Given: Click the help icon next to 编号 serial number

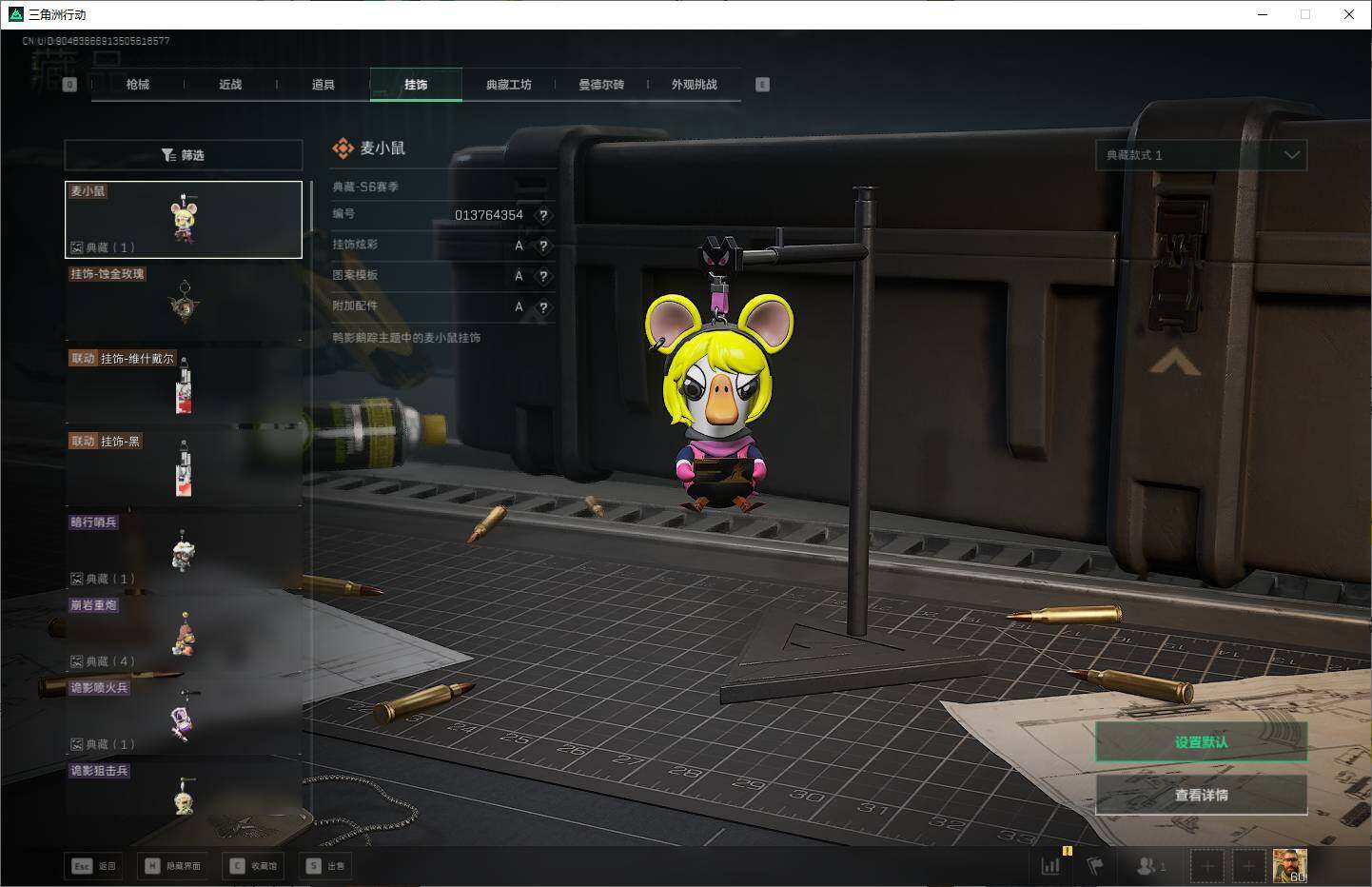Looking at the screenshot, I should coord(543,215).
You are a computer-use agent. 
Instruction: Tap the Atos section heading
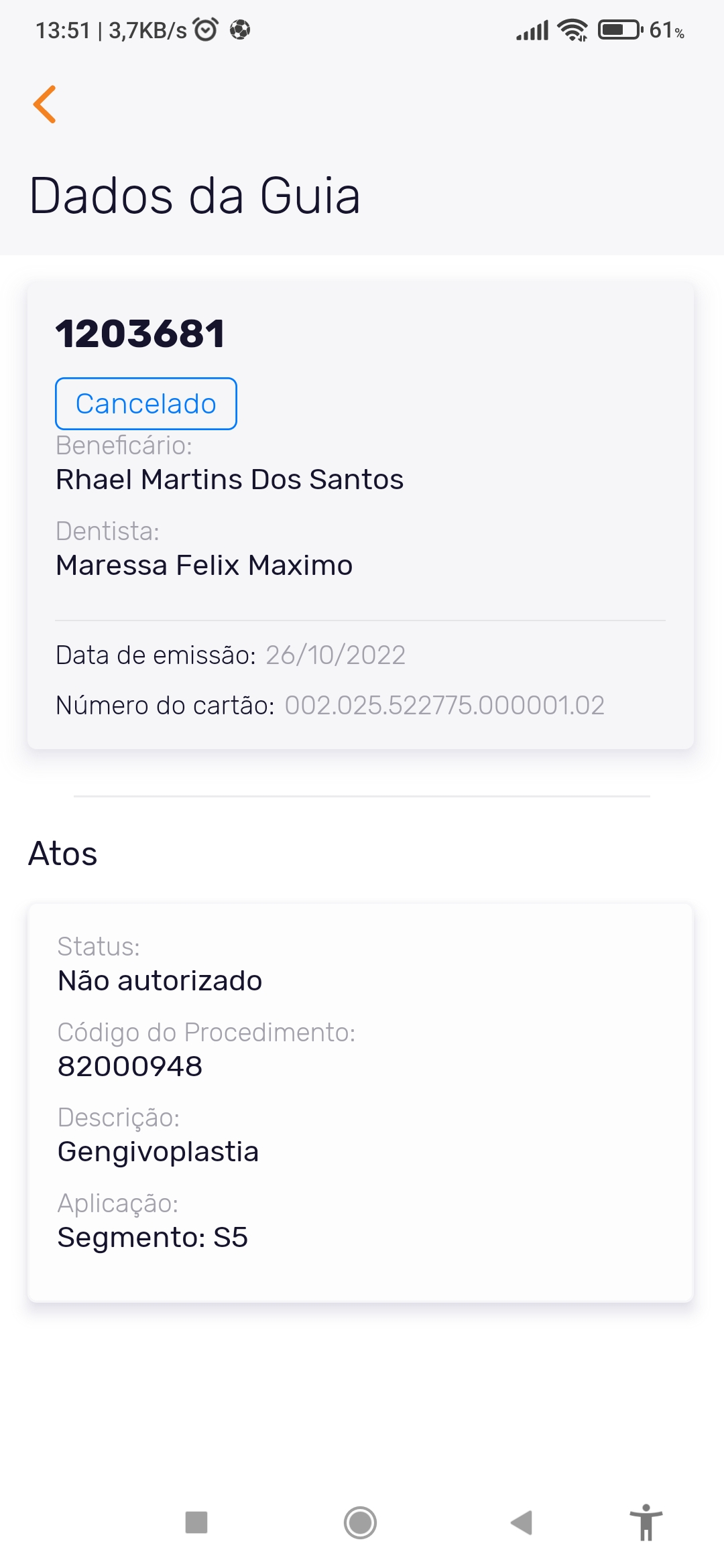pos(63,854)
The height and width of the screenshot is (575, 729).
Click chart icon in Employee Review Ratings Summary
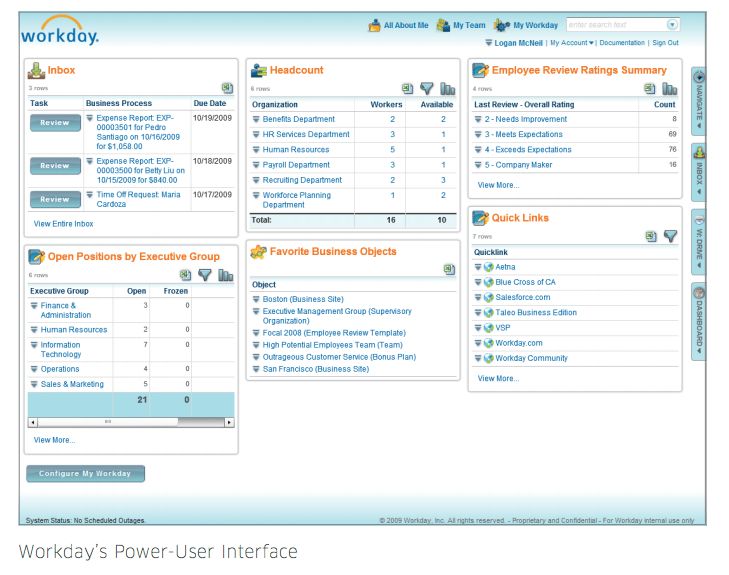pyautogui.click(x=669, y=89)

Description of the task - Can you pull every line of text out of the material above, word for word, leaving the pictures out of your answer?

Solution for this problem -
Given: Click the help icon next to 编号 serial number

Looking at the screenshot, I should coord(543,215).
You are a computer-use agent. 
Instruction: Tap the Atos section heading
pos(63,854)
The height and width of the screenshot is (575, 729).
Click chart icon in Employee Review Ratings Summary
pyautogui.click(x=669, y=89)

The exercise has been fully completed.